The Swiss National Bank’s Dilemma
Faced with deflation and a currency that continues to appreciate, the SNB is weighing two potential policy responses:
Interest Rate Cuts:
After emerging from an era of negative interest rates in 2022, Switzerland may soon be forced to re-enter it. Analysts at ING forecast two cuts this year, which could bring the policy rate down to -0.25% or below. Negative rates are designed to stimulate borrowing and spending, but they also strain bank profitability and penalise savers.
Direct Currency Intervention:
The SNB could intervene in currency markets by selling francs and buying foreign currencies to artificially weaken the exchange rate. It has done so before, however, such actions are politically sensitive. In 2020, the U.S. Treasury accused Switzerland of currency manipulation, leading to threats of trade sanctions. With the same political leadership now back in Washington, the risk of retaliation is higher than ever.
Wider Lessons
Switzerland’s experience holds lessons far beyond its borders.

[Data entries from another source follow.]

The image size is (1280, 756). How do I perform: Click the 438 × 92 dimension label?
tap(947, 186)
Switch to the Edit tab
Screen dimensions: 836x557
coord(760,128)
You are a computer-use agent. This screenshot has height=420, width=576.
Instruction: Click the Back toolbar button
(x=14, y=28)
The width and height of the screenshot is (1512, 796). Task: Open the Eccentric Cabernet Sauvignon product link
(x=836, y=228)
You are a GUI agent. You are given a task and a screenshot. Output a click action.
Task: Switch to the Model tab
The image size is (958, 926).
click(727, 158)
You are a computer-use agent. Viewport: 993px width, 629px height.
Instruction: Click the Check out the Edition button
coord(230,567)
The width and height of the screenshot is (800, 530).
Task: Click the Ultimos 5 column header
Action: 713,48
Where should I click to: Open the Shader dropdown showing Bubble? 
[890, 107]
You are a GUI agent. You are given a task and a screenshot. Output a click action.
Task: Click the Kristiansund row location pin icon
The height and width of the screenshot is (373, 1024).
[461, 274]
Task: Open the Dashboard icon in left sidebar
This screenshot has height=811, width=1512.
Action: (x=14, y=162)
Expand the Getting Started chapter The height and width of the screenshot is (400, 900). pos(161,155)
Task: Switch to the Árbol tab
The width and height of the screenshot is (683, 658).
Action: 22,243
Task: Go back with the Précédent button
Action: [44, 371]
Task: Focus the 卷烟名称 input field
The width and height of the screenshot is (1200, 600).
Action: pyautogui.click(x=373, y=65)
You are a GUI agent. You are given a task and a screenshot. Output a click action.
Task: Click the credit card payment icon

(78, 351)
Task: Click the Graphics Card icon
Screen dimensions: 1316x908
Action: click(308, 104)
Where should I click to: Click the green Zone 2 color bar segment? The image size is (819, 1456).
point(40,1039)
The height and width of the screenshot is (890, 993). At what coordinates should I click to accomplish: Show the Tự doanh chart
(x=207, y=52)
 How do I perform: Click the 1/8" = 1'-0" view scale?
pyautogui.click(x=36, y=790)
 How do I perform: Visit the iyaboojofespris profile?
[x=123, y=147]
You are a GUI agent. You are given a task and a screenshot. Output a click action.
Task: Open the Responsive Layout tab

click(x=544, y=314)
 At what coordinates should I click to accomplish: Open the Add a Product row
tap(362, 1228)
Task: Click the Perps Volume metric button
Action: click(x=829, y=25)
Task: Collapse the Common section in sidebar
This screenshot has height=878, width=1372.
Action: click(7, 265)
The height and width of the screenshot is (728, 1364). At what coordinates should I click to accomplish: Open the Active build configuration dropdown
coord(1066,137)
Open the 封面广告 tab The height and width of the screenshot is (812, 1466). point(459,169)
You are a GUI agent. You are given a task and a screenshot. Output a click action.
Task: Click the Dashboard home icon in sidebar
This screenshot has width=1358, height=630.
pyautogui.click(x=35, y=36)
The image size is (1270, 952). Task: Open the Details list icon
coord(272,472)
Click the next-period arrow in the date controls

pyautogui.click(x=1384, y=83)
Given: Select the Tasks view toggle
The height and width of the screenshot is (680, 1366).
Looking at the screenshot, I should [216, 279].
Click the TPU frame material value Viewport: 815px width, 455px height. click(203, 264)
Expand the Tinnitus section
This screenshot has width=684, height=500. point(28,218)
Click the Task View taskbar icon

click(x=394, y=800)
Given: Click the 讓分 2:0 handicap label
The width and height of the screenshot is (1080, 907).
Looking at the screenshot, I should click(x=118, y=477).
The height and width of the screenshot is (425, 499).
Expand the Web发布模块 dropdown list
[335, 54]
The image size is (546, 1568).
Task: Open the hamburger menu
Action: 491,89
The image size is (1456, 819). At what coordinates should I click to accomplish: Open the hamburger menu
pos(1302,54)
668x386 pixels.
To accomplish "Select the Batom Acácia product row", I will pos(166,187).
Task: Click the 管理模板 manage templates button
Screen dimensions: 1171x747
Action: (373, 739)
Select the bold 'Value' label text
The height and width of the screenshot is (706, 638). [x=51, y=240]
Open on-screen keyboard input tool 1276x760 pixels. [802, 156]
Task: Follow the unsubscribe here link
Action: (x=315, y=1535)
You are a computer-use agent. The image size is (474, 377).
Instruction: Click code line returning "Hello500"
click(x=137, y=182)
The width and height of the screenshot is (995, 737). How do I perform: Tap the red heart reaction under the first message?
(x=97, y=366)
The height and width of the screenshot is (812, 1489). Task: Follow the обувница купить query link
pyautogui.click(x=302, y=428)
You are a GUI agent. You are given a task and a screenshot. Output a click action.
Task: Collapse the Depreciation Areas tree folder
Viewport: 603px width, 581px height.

Stronger Isn't Always Better:
While many economies, including Nigeria, struggle with weak currencies, inflation, and currency volatility, Switzerland shows that excessive strength can be just as dangerous. Currency imbalances at either extreme create distortions that are difficult to manage.
Currency Moves Need Context:
Neither appreciation nor depreciation is inherently good or bad. Their effects depend on a country’s export structure, monetary policy flexibility, and external trade exposure.
Emerging Markets:
While weaker currencies often dominate headlines, Switzerland's case underscores the importance of managing capital flows, exchange rate expectations, and inflation targets with discipline and foresight. Policymakers in emerging markets should follow this closely.
Looking Ahead
Switzerland’s current predicament is a reminder that in economics, strength and weakness are often two sides of the same coin. A strong currency may reflect global confidence, but it can also erode competitiveness and introduce deflation. The challenge for central banks is not simply to chase strength or fight weakness, but to find a sustainable equilibrium.